# 4 Poster Cannonball Bed



## BryanatWoodstock (Oct 31, 2012)

*turning using Vega copier on General lathe*

This queen size bed in oak is for my son and D.I.L.. I picked up 6/4 and 8/4 oak for the bed. Bed posts are laminated up and planed to 5&1/2" square.
















I'm using a Vega copier to ruff turn the parts. Finish turning with hand chisels. A paper pattern I drew is glued to 1/4 ply scraps for template use.








The blanket roll is 2 pieces, one longer so a pin is turned to be glued to hole drilled in the other.








Turning 18 pounds of oak, bottom post section. I nick the corners with a chisel to stop chipping at the transition of square to round.
























ruff turnings done








With the ruff turnings done, I remove the copier and start the final turning and sanding.
The cannonball tops, are parted off with one end held in a chuck, then sanded.


----------



## Blondewood (Mar 30, 2009)

BryanatWoodstock said:


> *turning using Vega copier on General lathe*
> 
> This queen size bed in oak is for my son and D.I.L.. I picked up 6/4 and 8/4 oak for the bed. Bed posts are laminated up and planed to 5&1/2" square.
> 
> ...


Hey Bry,
Awesome job as always. Love the tutorial. It's gonna be a wonderful bed.


----------



## nccherokee (May 15, 2011)

BryanatWoodstock said:


> *turning using Vega copier on General lathe*
> 
> This queen size bed in oak is for my son and D.I.L.. I picked up 6/4 and 8/4 oak for the bed. Bed posts are laminated up and planed to 5&1/2" square.
> 
> ...


Great, Great work. I was recently given, by a retired shop teacher of 40 years, a 12' wood lathe. In reviewing your wonderful article, I wonder how I could turn 4 poster beds posts on my lathe in one piece? Thanks for your work, help and tutorial. As I have a Wood-Mizer sawmill, I could saw all the parts as well.


----------



## BryanatWoodstock (Oct 31, 2012)

BryanatWoodstock said:


> *turning using Vega copier on General lathe*
> 
> This queen size bed in oak is for my son and D.I.L.. I picked up 6/4 and 8/4 oak for the bed. Bed posts are laminated up and planed to 5&1/2" square.
> 
> ...

* **Supplied information**
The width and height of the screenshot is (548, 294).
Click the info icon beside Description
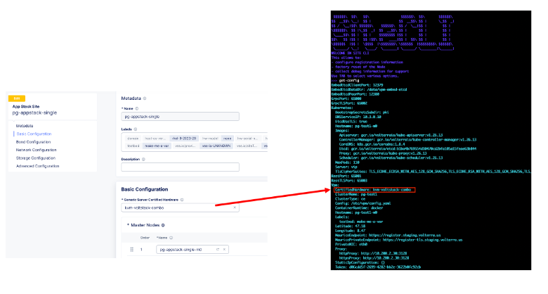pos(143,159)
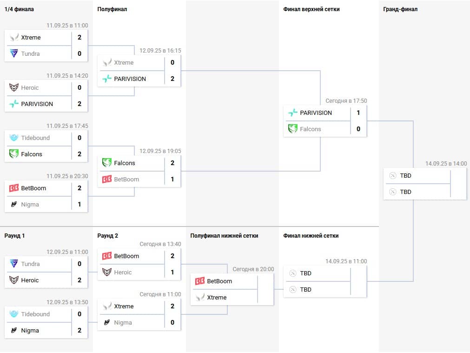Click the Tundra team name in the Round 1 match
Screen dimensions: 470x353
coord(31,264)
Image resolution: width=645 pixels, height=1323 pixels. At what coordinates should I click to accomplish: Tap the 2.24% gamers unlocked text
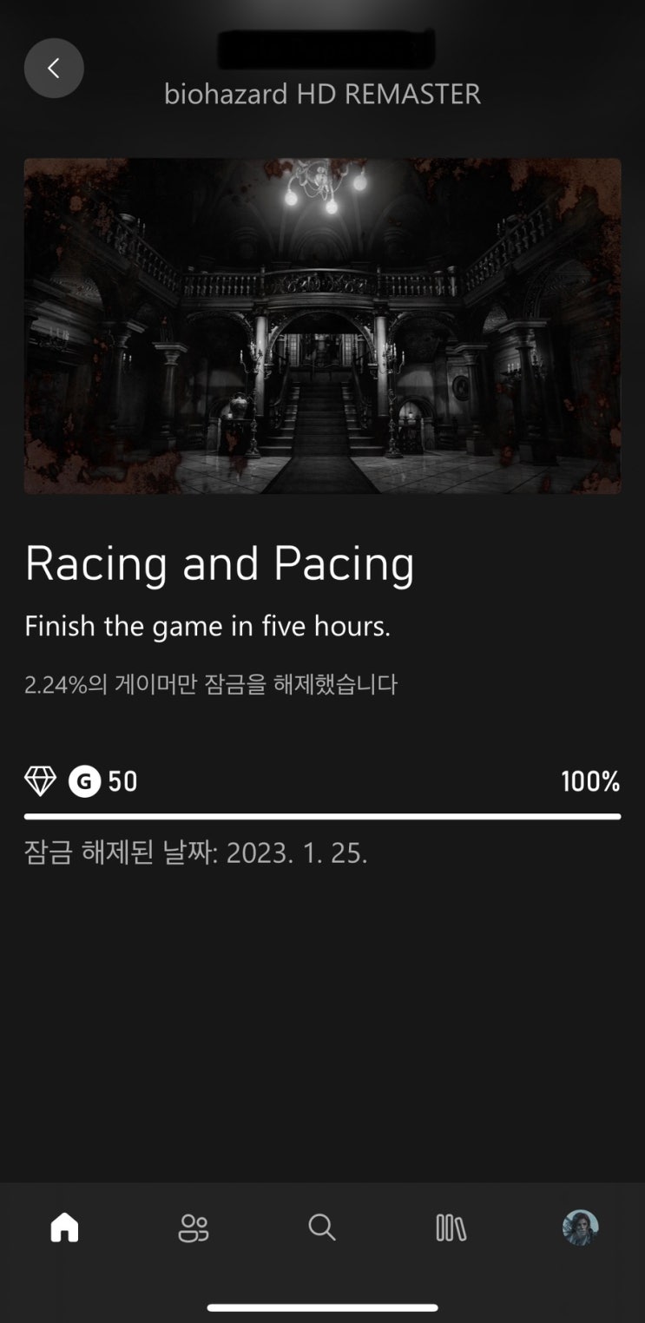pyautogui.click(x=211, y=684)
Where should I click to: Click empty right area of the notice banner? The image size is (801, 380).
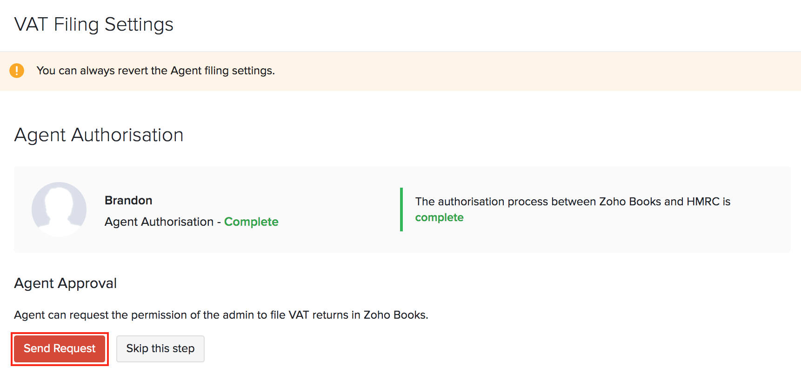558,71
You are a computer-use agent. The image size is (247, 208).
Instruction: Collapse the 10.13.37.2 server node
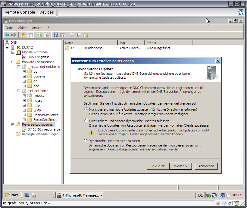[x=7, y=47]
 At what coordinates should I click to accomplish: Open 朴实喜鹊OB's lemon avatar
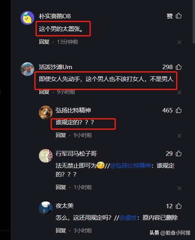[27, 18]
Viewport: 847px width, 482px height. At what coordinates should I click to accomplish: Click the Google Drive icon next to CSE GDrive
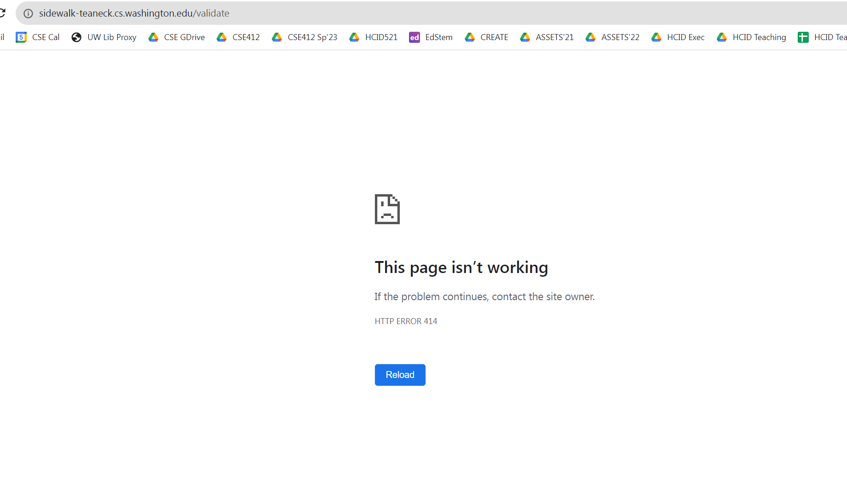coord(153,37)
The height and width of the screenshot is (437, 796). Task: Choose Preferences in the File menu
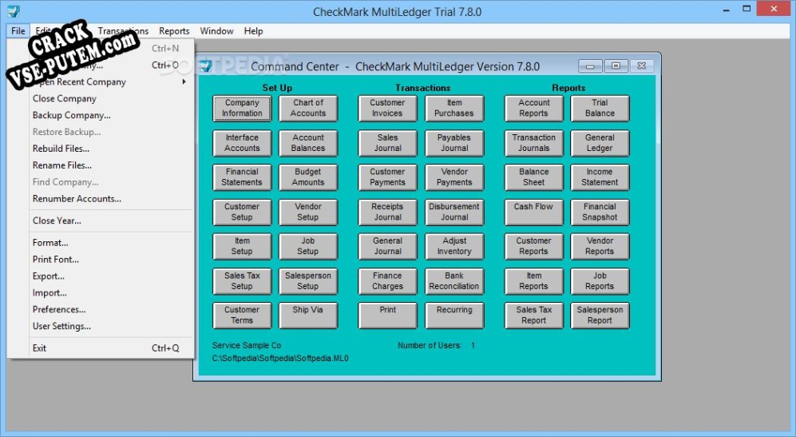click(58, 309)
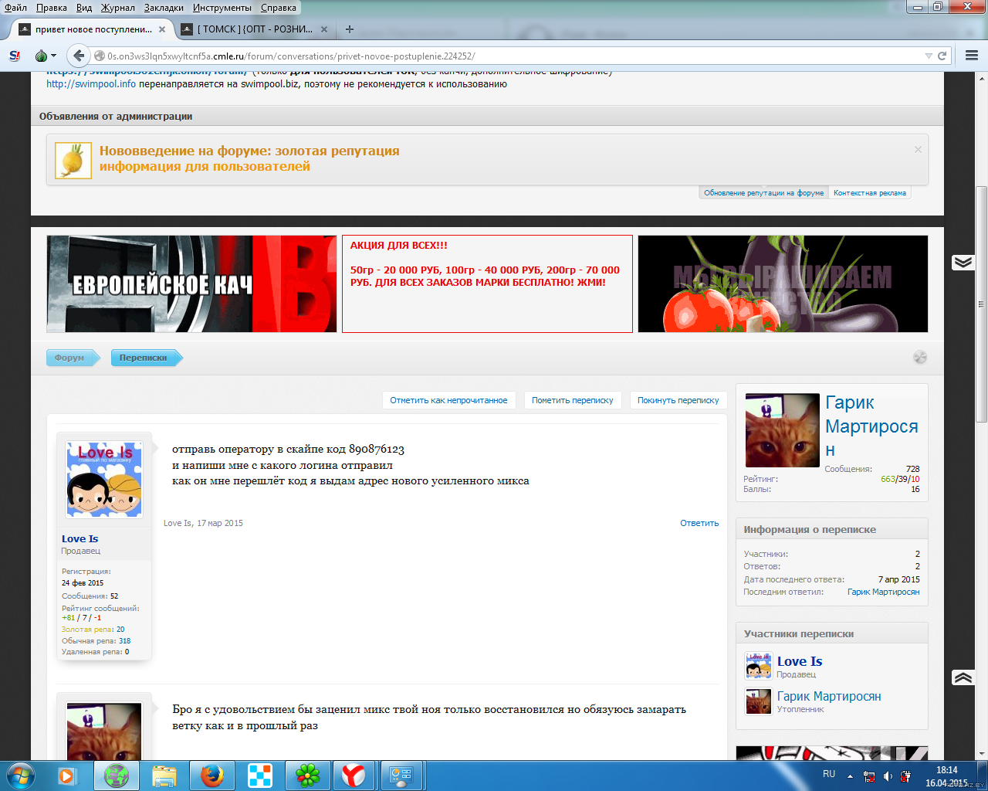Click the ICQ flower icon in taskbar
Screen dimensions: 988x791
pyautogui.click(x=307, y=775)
...
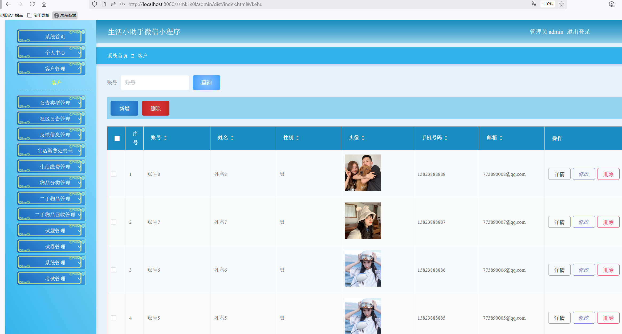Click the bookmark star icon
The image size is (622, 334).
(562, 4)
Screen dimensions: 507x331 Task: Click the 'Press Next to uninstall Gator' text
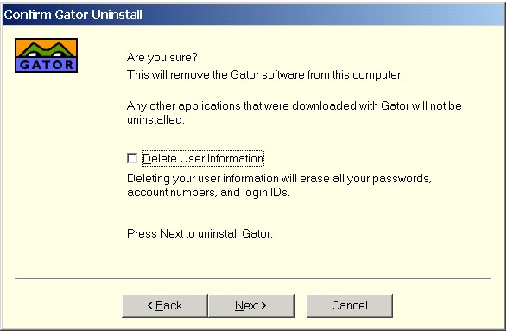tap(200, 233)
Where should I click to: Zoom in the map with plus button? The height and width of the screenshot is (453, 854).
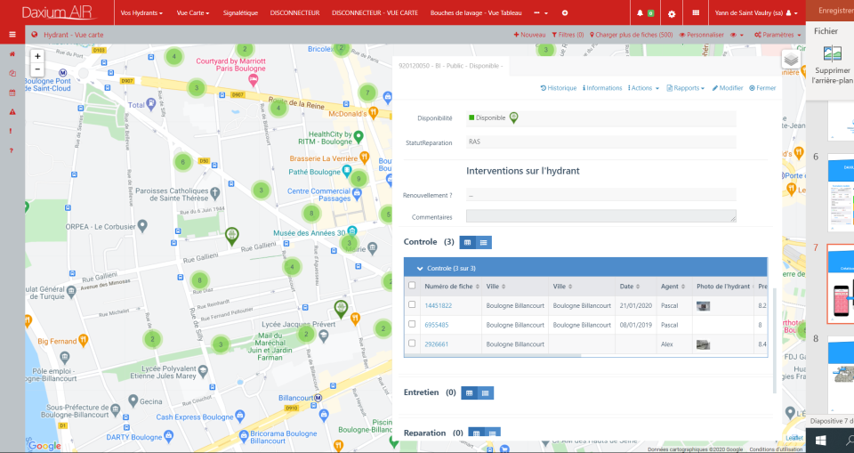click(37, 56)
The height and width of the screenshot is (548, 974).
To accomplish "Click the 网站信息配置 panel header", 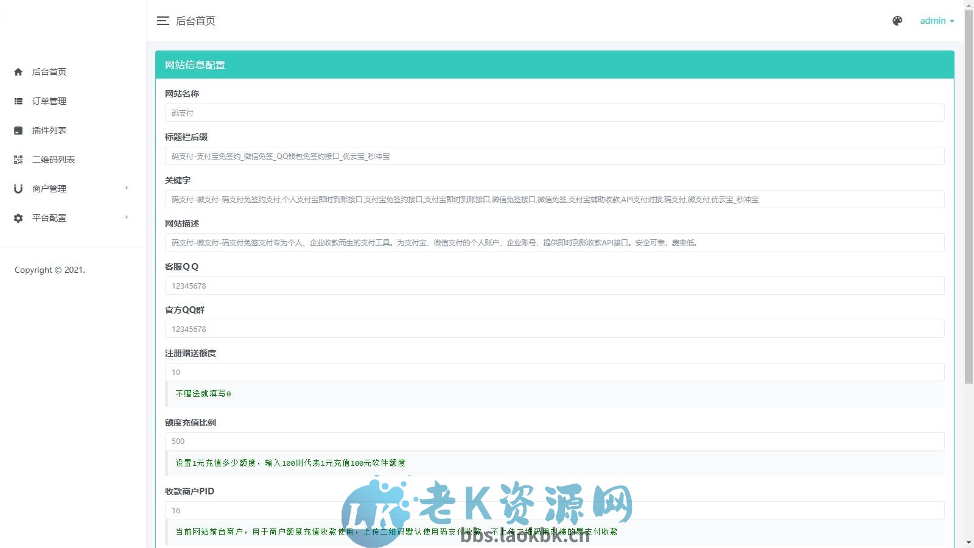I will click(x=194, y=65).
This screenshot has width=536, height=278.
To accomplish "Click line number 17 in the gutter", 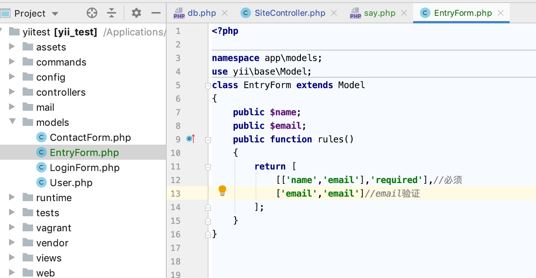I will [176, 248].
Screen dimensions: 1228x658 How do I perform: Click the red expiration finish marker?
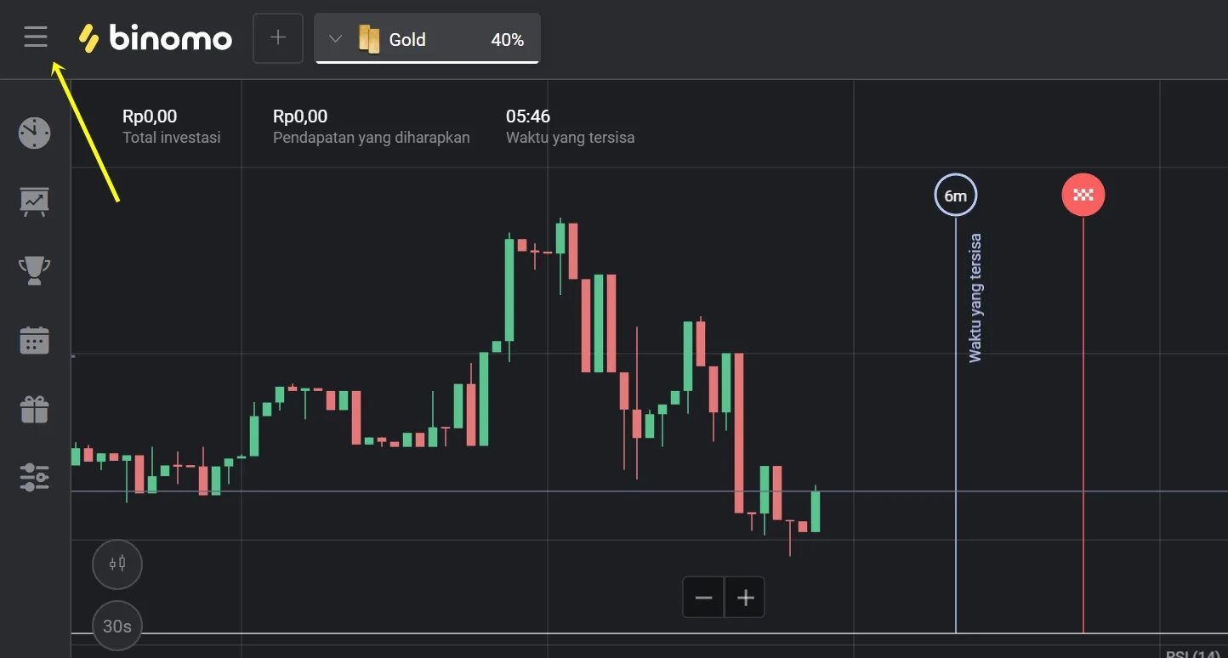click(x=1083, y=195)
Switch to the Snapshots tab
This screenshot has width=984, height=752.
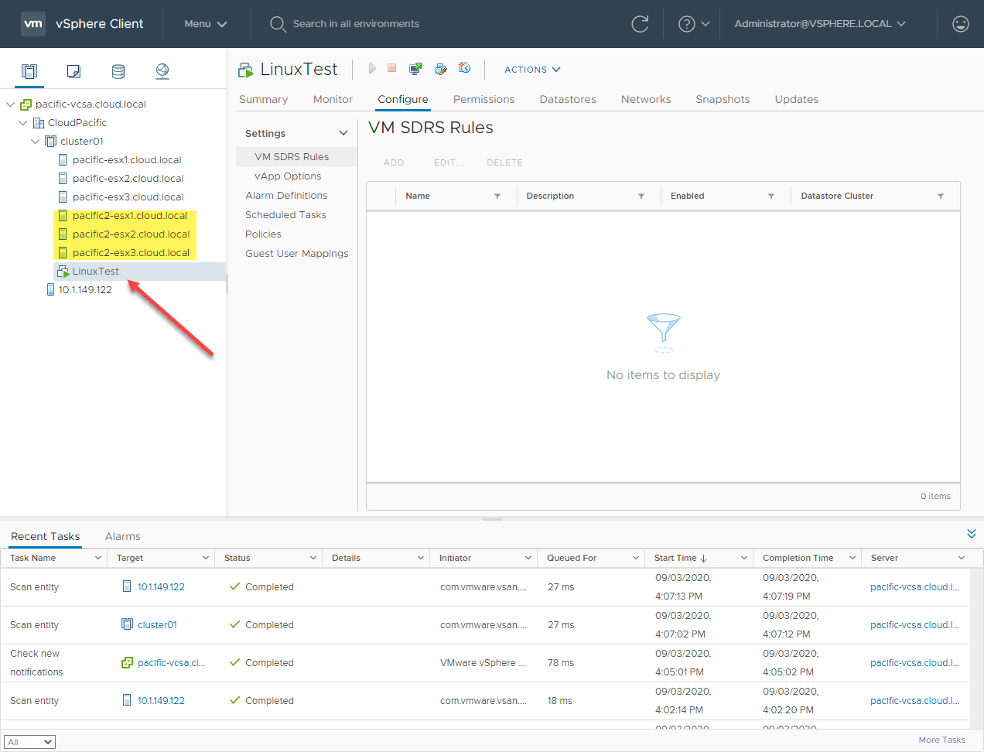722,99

* **Directive**
Summarize the forum thread about the four-poster cannonball bed in two sentences.

* **Complete answer**
BryanatWoodstock describes building a queen-size oak bed for a son and D.I.L., with posts laminated and planed to 5 1/2" square. The parts are rough-turned with a Vega copier guided by a paper pattern glued to plywood, then finish-turned with hand chisels and sanded, and the replies praise the tutorial while one poster with a 12' lathe asks how to turn the posts in one piece.